▶ **Activity**
So that the copy matches the original, retype each line of the material below exactly.

▶ **Records shown**
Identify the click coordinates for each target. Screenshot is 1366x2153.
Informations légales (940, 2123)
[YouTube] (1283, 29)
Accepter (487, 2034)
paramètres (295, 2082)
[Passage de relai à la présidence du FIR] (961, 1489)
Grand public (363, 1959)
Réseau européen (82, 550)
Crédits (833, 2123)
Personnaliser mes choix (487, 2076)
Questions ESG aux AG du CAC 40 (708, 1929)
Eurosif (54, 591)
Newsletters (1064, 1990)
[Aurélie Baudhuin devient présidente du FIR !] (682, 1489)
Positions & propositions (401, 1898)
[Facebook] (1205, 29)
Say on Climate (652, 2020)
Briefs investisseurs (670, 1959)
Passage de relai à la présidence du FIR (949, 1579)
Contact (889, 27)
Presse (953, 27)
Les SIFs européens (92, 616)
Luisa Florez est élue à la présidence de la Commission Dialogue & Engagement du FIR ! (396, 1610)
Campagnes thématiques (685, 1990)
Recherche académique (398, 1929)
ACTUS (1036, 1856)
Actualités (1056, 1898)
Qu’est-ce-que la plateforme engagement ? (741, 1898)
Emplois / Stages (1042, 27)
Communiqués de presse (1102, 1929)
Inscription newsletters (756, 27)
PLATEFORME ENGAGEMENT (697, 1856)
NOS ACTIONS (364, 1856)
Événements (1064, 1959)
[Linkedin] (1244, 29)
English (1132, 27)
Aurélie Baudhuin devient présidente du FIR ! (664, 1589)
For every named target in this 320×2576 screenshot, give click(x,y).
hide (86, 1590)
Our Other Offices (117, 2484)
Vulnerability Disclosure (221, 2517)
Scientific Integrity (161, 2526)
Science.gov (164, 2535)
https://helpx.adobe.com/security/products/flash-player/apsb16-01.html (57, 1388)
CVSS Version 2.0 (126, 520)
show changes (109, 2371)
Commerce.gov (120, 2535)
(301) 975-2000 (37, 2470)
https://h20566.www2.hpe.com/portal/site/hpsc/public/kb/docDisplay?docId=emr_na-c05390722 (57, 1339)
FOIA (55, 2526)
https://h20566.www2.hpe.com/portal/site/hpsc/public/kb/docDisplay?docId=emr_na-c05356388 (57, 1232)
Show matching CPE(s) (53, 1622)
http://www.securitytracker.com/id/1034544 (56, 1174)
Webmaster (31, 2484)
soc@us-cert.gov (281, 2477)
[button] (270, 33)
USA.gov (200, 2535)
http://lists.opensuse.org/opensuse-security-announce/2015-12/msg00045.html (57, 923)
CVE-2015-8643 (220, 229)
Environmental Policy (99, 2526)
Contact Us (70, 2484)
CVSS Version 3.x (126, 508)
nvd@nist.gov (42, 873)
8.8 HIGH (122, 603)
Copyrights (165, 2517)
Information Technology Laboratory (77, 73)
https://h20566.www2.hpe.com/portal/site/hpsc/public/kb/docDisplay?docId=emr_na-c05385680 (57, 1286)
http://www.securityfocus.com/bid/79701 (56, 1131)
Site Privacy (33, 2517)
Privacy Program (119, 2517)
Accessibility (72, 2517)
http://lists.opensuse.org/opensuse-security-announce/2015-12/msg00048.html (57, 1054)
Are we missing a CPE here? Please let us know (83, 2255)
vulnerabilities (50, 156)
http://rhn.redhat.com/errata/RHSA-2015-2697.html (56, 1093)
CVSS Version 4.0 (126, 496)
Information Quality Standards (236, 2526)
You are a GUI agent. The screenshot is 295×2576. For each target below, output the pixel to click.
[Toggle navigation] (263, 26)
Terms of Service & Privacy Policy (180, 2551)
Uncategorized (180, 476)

▶ **Solved problem**
Identify the click coordinates for each target. Screenshot is 1366x2153.
Informations légales (940, 2123)
[YouTube] (1283, 29)
Accepter (487, 2034)
paramètres (295, 2082)
[Passage de relai à la présidence du FIR] (961, 1489)
Grand public (363, 1959)
Réseau européen (82, 550)
Crédits (833, 2123)
Personnaliser mes choix (487, 2076)
Questions ESG aux AG du CAC 40 (708, 1929)
Eurosif (54, 591)
Newsletters (1064, 1990)
[Aurélie Baudhuin devient présidente du FIR !] (682, 1489)
Positions & propositions (401, 1898)
[Facebook] (1205, 29)
Say on Climate (652, 2020)
Briefs investisseurs (670, 1959)
Passage de relai à la présidence du FIR (949, 1579)
Contact (889, 27)
Presse (953, 27)
Les SIFs européens (92, 616)
Luisa Florez est élue à la présidence de la Commission Dialogue & Engagement du FIR ! (396, 1610)
Campagnes thématiques (685, 1990)
Recherche académique (398, 1929)
ACTUS (1036, 1856)
Actualités (1056, 1898)
Qu’est-ce-que la plateforme engagement ? (741, 1898)
Emplois / Stages (1042, 27)
Communiqués de presse (1102, 1929)
Inscription newsletters (756, 27)
PLATEFORME ENGAGEMENT (697, 1856)
NOS ACTIONS (364, 1856)
Événements (1064, 1959)
[Linkedin] (1244, 29)
English (1132, 27)
Aurélie Baudhuin devient présidente du FIR ! (664, 1589)
For every named target in this 320×2576 screenshot, give click(x,y).
hide (86, 1590)
Our Other Offices (117, 2484)
Vulnerability Disclosure (221, 2517)
Scientific Integrity (161, 2526)
Science.gov (164, 2535)
https://helpx.adobe.com/security/products/flash-player/apsb16-01.html (57, 1388)
CVSS Version 2.0 (126, 520)
show changes (109, 2371)
Commerce.gov (120, 2535)
(301) 975-2000 (37, 2470)
https://h20566.www2.hpe.com/portal/site/hpsc/public/kb/docDisplay?docId=emr_na-c05390722 (57, 1339)
FOIA (55, 2526)
https://h20566.www2.hpe.com/portal/site/hpsc/public/kb/docDisplay?docId=emr_na-c05356388 (57, 1232)
Show matching CPE(s) (53, 1622)
http://www.securitytracker.com/id/1034544 (56, 1174)
Webmaster (31, 2484)
soc@us-cert.gov (281, 2477)
[button] (270, 33)
USA.gov (200, 2535)
http://lists.opensuse.org/opensuse-security-announce/2015-12/msg00045.html (57, 923)
CVE-2015-8643 (220, 229)
Environmental Policy (99, 2526)
Contact Us (70, 2484)
CVSS Version 3.x (126, 508)
nvd@nist.gov (42, 873)
8.8 HIGH (122, 603)
Copyrights (165, 2517)
Information Technology Laboratory (77, 73)
https://h20566.www2.hpe.com/portal/site/hpsc/public/kb/docDisplay?docId=emr_na-c05385680 (57, 1286)
http://www.securityfocus.com/bid/79701 (56, 1131)
Site Privacy (33, 2517)
Privacy Program (119, 2517)
Accessibility (72, 2517)
http://lists.opensuse.org/opensuse-security-announce/2015-12/msg00048.html (57, 1054)
Are we missing a CPE here? Please let us know (83, 2255)
vulnerabilities (50, 156)
http://rhn.redhat.com/errata/RHSA-2015-2697.html (56, 1093)
CVSS Version 4.0 (126, 496)
Information Quality Standards (236, 2526)
You are a GUI agent. The screenshot is 295×2576. For each target below, output the pixel to click.
[Toggle navigation] (263, 26)
Terms of Service & Privacy Policy (180, 2551)
Uncategorized (180, 476)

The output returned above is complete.